In "Chapter 12: The Siege", the Mandalorian reunites on Nevarro with Greef Karga and Cara Dune, who have since turned the planet around, and agrees to help them raid the last Imperial base on the planet in exchange for repairs to the Razor Crest. During the raid, they stumble upon cloning experiments performed by Imperial scientists, involving the Child's blood, some of which has already been transfused to the clones to supposedly give them Force-sensitivity. Before they can learn more, they are forced to destroy the base and escape from the pursuing Imperial forces.
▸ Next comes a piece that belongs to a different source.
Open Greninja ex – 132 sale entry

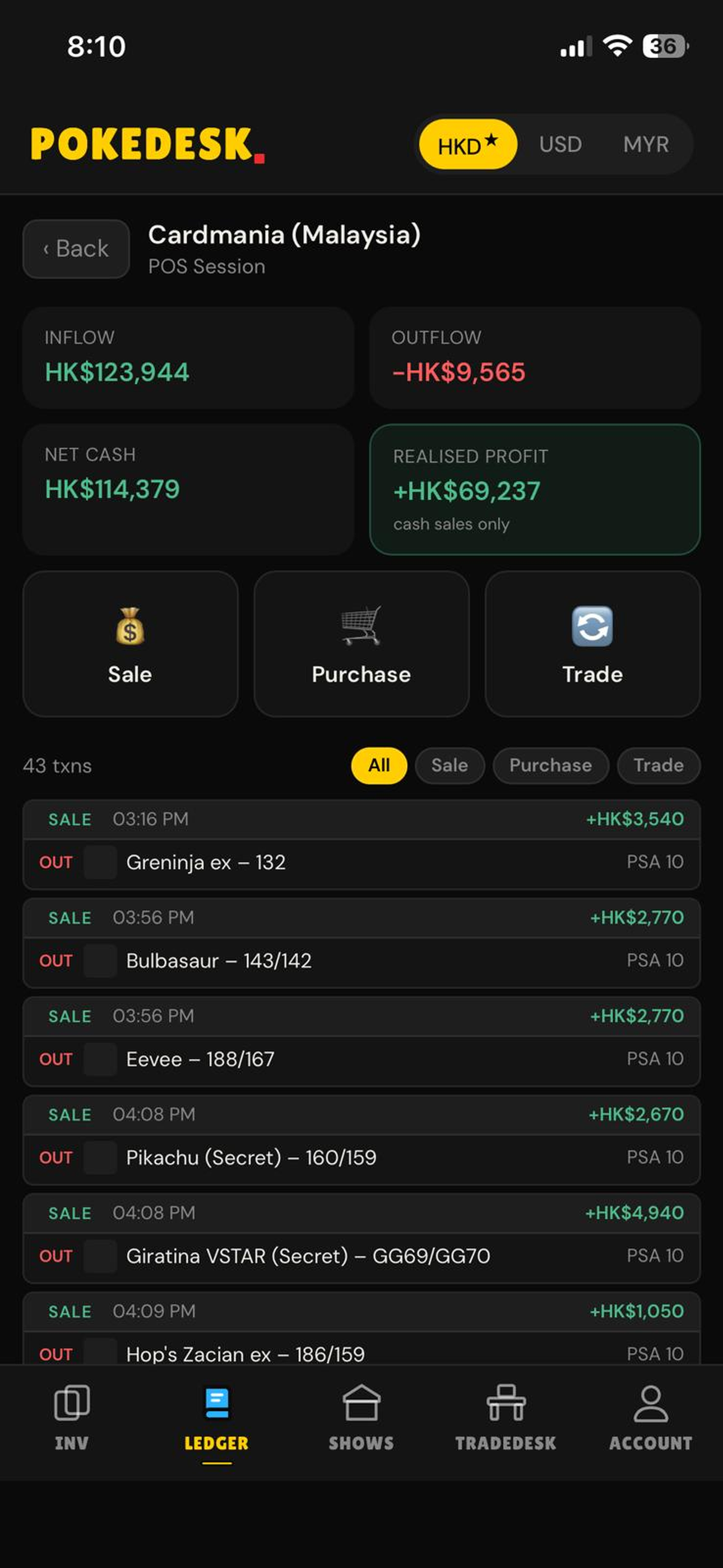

In "Chapter 13: The Jedi", with the Razor Crest repaired, the Mandalorian travels to Corvus and is brought before Morgan Elsbeth (Diana Lee Inosanto), the Imperial Magistrate of the city of Calidan, who hires him to kill Ahsoka. Under the guise of accepting the bounty, the Mandalorian tracks down Ahsoka, who uses the Force to commune with the Child, learning that his name is Grogu, that he is a former Jedi youngling who was rescued from the Jedi Temple on Coruscant during the Great Jedi Purge, and that he has been suppressing his Force powers over the years to survive. With Ahsoka reluctant to train Grogu because of his strong attachment to the Mandalorian, the latter helps Ahsoka defeat Elsbeth and liberate Calidan in the hopes of changing her mind. Although still reluctant, Ahsoka points the Mandalorian to a Jedi Temple on Tython, where Grogu might reach out to another Jedi through the Force and choose his destiny.
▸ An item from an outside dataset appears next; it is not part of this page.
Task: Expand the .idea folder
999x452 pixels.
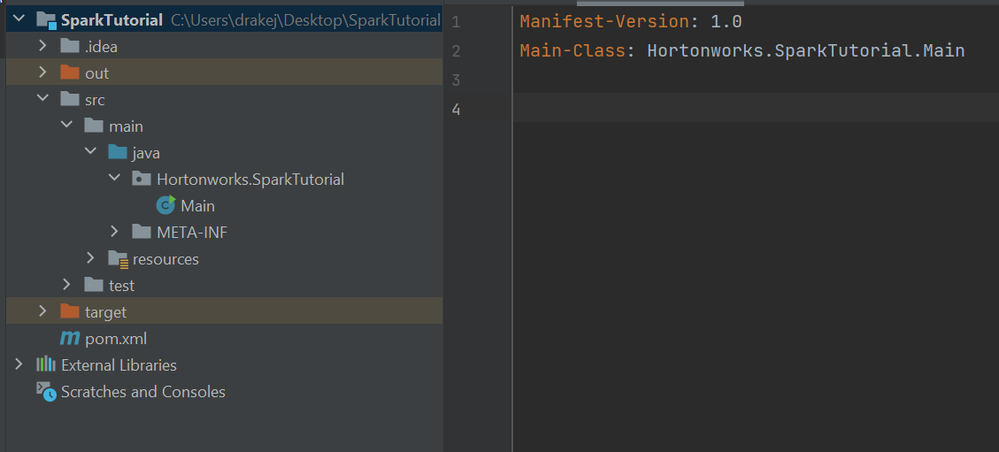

In "Chapter 14: The Tragedy", the Mandalorian takes Grogu to the Jedi Temple and leaves him to meditate. He is confronted by Boba Fett (Temuera Morrison), the original owner of the Mandalorian armor he retrieved from Vanth, and his new partner, Fennec Shand, whom Fett had rescued after she was left to die in "Chapter 5". The Mandalorian agrees to trade the armor for Grogu's safety, but the group is attacked by Gideon's Imperial remnant, which has followed the Mandalorian via a tracking beacon that had been placed on the Razor Crest during its repairs on Nevarro. Despite assistance from Fett and Shand, Grogu is captured by Gideon's forces, and the Razor Crest is destroyed by an orbital strike from Gideon's cruiser. Looking for additional allies to help him rescue Grogu, the Mandalorian meets with Cara Dune and asks her to release Mayfeld, who has been sent to a New Republic prison after his capture in "Chapter 6".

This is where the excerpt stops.